For starters, this is a BIG game, folks. It hogs a good 20MB on your hard drive (roughly 18MB of which is compressed graphics), and don't even think about running it on a 286. It needs a 386SX with at least 2MB of RAM. After begrudgingly wiping Star Control 2 (no, I haven't finished it yet. . . ) off my drive to make room for it, I installed and fired up the game. I was greeted by a wonderful intro sequence with fluid animation and, thanks to my ProAudio Spectrum 16, speech. The game itself lacks speech, but doesn't need it anyway.
LANDS gets started with King Richard of Gladstone asking you to volunteer your services to get rid of Scotia, the mad witch who plays the role of antagonist throughout the game. You can select any of four pre-rolled characters to play. There is a lizard-man mage, a catlike thief, and two human characters : a fighter and a balanced, average type. For me, this was the first real signal that I wasn't playing a true roleplaying game. There's no character creation. . . no re-rolling if you don't like any of the four. Nevertheless, I selected the mage, which I always played in my Dungeons and Dragons days, and found myself in the entrance hall of Gladstone Keep, free to explore. The user interface contains a view window with likenesses of the characters in your party below it, an inventory "strip" at the bottom of the screen, 6 mouse-driven movement panels, and accessories such as your map and spell scroll along the sides of the screen. It will remind many of SSI's Eye of the Beholder series. It should. . . Westwood designed that interface for SSI.
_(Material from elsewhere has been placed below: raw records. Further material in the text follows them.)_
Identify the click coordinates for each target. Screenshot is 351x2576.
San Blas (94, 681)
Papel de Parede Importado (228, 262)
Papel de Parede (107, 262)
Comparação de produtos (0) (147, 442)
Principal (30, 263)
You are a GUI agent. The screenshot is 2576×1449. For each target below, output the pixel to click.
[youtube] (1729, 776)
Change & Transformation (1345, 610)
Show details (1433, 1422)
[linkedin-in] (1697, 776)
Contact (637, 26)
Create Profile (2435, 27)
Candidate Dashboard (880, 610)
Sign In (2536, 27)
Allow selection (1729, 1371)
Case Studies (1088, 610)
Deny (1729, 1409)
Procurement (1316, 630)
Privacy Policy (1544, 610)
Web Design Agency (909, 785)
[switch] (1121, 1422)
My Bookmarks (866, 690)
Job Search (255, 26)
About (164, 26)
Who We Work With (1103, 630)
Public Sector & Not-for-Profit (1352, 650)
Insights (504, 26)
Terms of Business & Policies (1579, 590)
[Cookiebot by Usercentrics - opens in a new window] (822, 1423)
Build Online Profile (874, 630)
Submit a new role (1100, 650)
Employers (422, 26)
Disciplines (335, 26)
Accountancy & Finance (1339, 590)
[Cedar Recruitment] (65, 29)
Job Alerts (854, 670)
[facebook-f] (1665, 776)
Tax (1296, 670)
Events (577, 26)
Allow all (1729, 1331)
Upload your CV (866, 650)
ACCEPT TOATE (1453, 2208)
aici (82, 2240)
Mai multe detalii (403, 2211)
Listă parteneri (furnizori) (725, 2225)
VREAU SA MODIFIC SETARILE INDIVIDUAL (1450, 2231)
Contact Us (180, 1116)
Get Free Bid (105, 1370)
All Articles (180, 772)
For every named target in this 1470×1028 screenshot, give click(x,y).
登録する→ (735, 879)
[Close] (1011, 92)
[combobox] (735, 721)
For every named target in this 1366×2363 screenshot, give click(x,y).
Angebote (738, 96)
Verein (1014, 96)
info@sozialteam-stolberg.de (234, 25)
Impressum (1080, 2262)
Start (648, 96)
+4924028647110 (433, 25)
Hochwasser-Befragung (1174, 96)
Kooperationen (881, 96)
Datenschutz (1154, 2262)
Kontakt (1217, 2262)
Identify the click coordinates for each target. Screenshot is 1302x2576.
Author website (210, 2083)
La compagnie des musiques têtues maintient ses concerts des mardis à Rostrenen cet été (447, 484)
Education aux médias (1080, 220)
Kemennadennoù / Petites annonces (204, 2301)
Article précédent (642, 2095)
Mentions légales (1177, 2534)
After 10 minutes or so of exploring the castle and visiting the weapon and healing shops that are commonplace in every roleplaying game, you approach Richard and get your first assignment : to recover the Ruby of Truth. When you return after completing the first phase of this quest, however, you discover that Scotia has stormed the castle and that Richard is near death. With the objective for the rest of the game now clear ("save Richard"), the characters search the wild outdoors and treacherous caverns of the Lands searching for a cure. Once outside, movement is quick (on fast machines, you can turn on a "smooth scrolling" option for realism) and there are many places, people, and creatures to find. . . most of whom are hostile (and ugly). And so, you'll be engaging in combat often. The simple mouse-driven system involves clicking on a character's weapon icon for hand-to-hand combat, or on a rune icon to cast a spell. Spells can be cast with four different levels of intensity, depending on how many magic points your character has available. Magic will quickly become your favorite method of attack. . . not only because of the greater damage, but because the special effects associated with the casting are extraordinary. Magic-crazed players must beware, though : "Level 4" spells drain many magic points, and until you get far along in the game and gain experience, casting more than one of them per battle won't be possible. Luckily, the game contains many NPCs that will join your party at various points in the game and can pull your fat out of the fire with spells of their own. And lastly, if one of your characters DOES happen to die, have another one cast a heal spell on him or use the magical abilities of various herbs to revive him.
NPCs play a large part in LANDS. There are two different types : the aforementioned type that join your party and that you control in battle, and the "actors" such as King Richard and his assistants, who will all help you in one way or another once you find them in the game. Oh, and speaking of finding things : items abound EVERYWHERE. Here's the first place where realism sort of slips out the window. You're bound to pick up a couple of daggers lying on the ground in the forest, healing herbs in hollow trees, and even lockpicks sitting on a cavern floor. And this is in the immediate vicinity of the castle. So much for the joy of discovery.
Also, LANDS lets you rest anywhere and rejuvenates your health and magic points at the same rate regardless of conditions. I'd like to think that the programmers would have enough common sense not to let you sleep and heal in an acidic, demon-infested swamp. At least not before drinking many cocktails, which there aren't any of in this game. Nor is there food of ANY sort. . . am I wrong, or should people who swing 40lb swords and climb 10 flights of stairs routinely have a snack every once in a while?
I'm getting carried away, though. Truth to tell, LANDS has what most adventure game players want : An extremely easy interface, a plot deep enough to keep one paying attention, the ability to save a game anywhere, and graphics good enough to knock a buzzard off a wagon. Those who look past first impressions will be slightly disappointed with its simplicity, but if it's looks you want, beauty isn't in the "Eye of the Beholder" like it is in Lands of Lore.